Coopération euro-méditerranéenne face aux catastrophes naturelles : Protection civile et gestion des urgences
Le Mécanisme de Protection Civile de l’Union
Pour bien appréhender cet article, il est indispensable de définir la notion de protection civile et son contour. On peut trouver des périmètres de compétences proches d’un pays à l’autre, avec des variantes sémantiques comme en France, on parle de « sécurité civile », en Europe, on privilégie le terme « protection civile ». Il est même d’usage de parler de « défense civile » au-delà des frontières extérieures de l’UE, notamment en zone méditerranéenne.

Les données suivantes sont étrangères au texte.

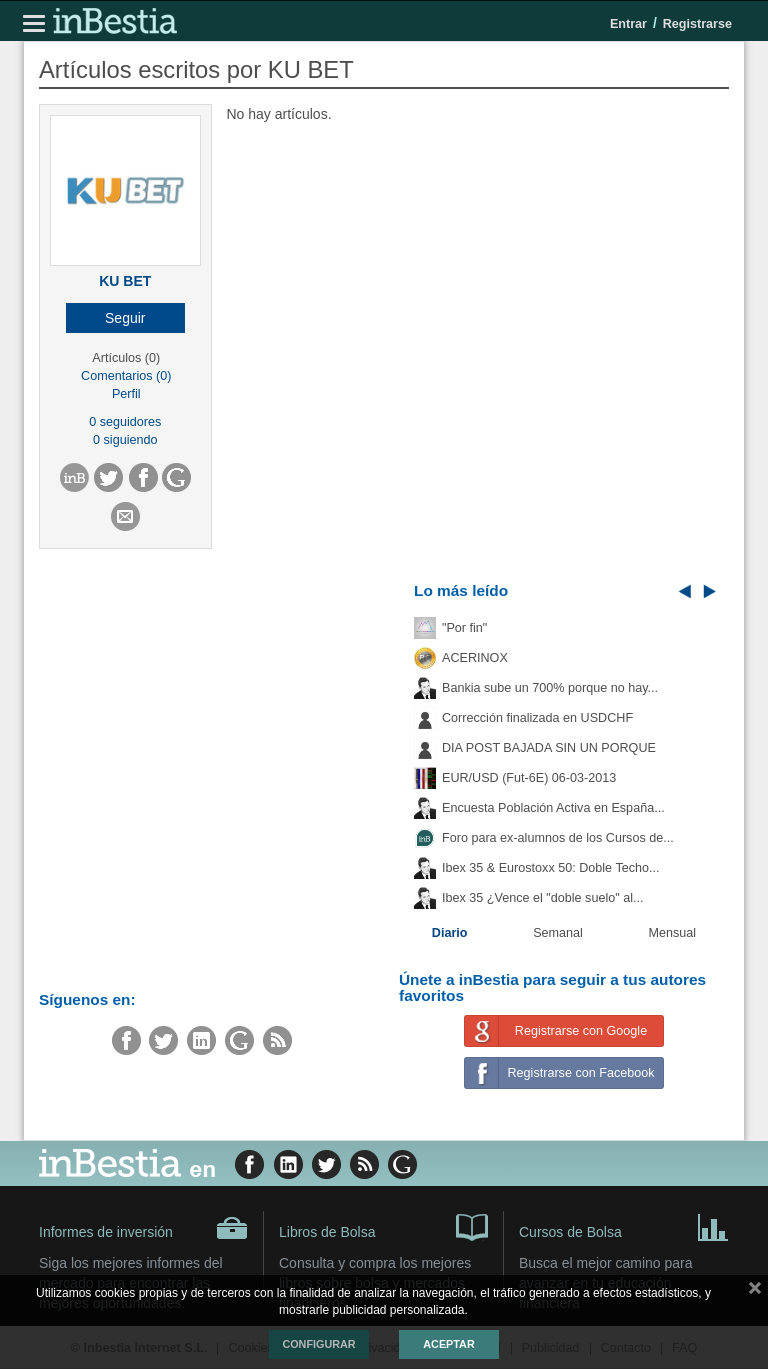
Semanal (558, 933)
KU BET (125, 281)
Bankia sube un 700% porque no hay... (550, 688)
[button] (125, 318)
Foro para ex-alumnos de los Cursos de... (558, 838)
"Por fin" (464, 628)
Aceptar (448, 1344)
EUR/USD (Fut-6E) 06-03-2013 (529, 778)
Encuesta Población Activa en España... (553, 808)
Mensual (673, 933)
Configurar (318, 1344)
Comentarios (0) (126, 376)
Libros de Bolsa (383, 1226)
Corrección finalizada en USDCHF (537, 718)
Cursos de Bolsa (624, 1226)
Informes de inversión (143, 1228)
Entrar (628, 24)
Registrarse (697, 24)
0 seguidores (125, 422)
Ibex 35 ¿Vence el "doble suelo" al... (542, 898)
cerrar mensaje (755, 1292)
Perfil (126, 394)
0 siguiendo (125, 440)
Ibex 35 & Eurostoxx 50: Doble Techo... (551, 868)
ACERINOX (475, 658)
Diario (450, 933)
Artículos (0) (126, 358)
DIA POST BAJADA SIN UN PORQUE (549, 748)
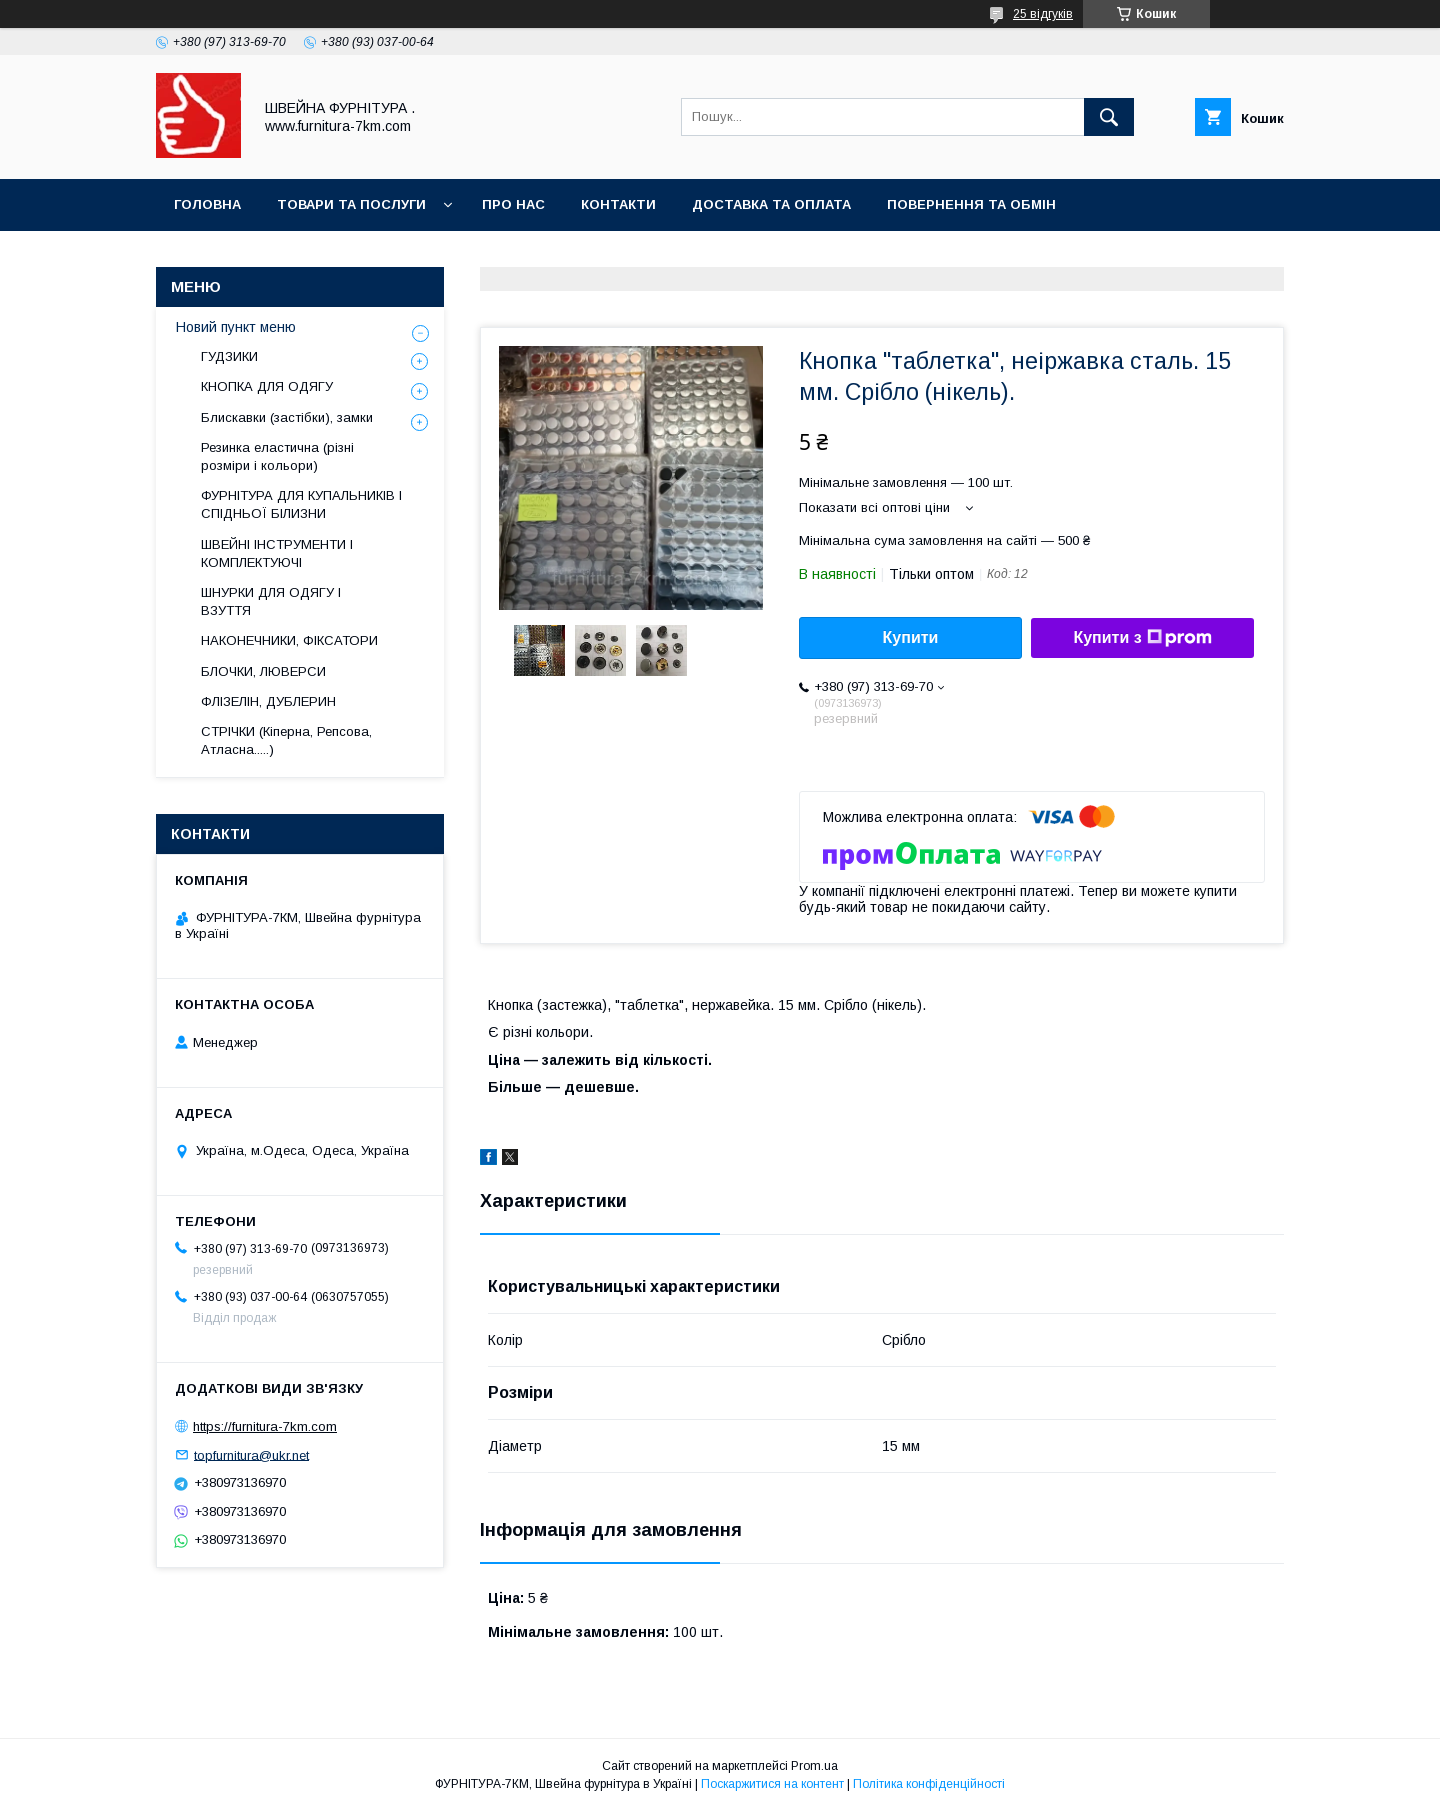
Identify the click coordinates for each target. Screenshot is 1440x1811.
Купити (911, 637)
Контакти (618, 204)
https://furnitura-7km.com (265, 1426)
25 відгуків (1043, 14)
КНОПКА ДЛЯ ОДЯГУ (267, 386)
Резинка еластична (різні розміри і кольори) (277, 456)
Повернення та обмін (971, 204)
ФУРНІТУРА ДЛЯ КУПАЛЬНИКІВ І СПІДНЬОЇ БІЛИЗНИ (301, 504)
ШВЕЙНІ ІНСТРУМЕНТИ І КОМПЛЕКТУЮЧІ (277, 553)
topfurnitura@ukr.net (251, 1454)
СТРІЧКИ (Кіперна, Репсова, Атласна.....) (286, 740)
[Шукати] (1109, 117)
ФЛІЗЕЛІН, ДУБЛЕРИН (268, 701)
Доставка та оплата (771, 204)
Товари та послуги (351, 204)
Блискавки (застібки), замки (287, 417)
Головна (207, 204)
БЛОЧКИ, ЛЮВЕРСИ (263, 671)
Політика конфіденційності (929, 1784)
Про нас (513, 204)
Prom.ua (814, 1766)
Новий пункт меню (236, 327)
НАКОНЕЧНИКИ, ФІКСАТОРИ (289, 640)
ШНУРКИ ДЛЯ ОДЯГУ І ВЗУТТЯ (271, 601)
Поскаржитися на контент (772, 1784)
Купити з (1142, 638)
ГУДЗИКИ (229, 356)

Ces différentes appellations sont en réalité le produit de l’histoire et de l’organisation des services nationaux chargés des secours, de l’urgence et de l’assistance aux populations, services dont les prérogatives varient selon l’autorité de rattachement (civile ou militaire).
Le mécanisme de protection civile de l’Union (MPCU), qui vient tout juste de fêter son vingtième anniversaire, est un instrument de solidarité piloté par la Commission européenne et, plus précisément, par la direction générale de Protection civile et des Opérations d’aide humanitaire européennes (DG ECHO).
Sa création, en 2001, marque effectivement la consécration et la montée en puissance d’une protection civile européenne[1], celle-ci relevant d’une compétence d’appui de l’Union, laquelle « ne peut intervenir que pour soutenir, coordonner ou compléter les actions des pays de l’UE[2] », excluant dès lors toute compétence législative communautaire, ainsi que toute capacité à entraver les initiatives des états membres dans ce domaine.
L’article 196 du traité de Lisbonne précise, quant à lui, que « l’Union encourage la coopération entre les États membres afin de renforcer l’efficacité des systèmes de prévention des catastrophes naturelles ou d’origine humaine et de protection contre celles-ci », son action devant viser « à soutenir et à compléter l’action des États membres aux niveaux national, régional et local portant sur la prévention des risques, sur la préparation des acteurs de la protection civile dans les États membres et sur l’intervention en cas de catastrophes naturelles ou d’origine humaine à l’intérieur de l’Union, à promouvoir une coopération opérationnelle rapide et efficace à l’intérieur de l’Union entre les services de protection civile nationaux ainsi qu’ à favoriser la cohérence des actions entreprises au niveau international en matière de protection civile ».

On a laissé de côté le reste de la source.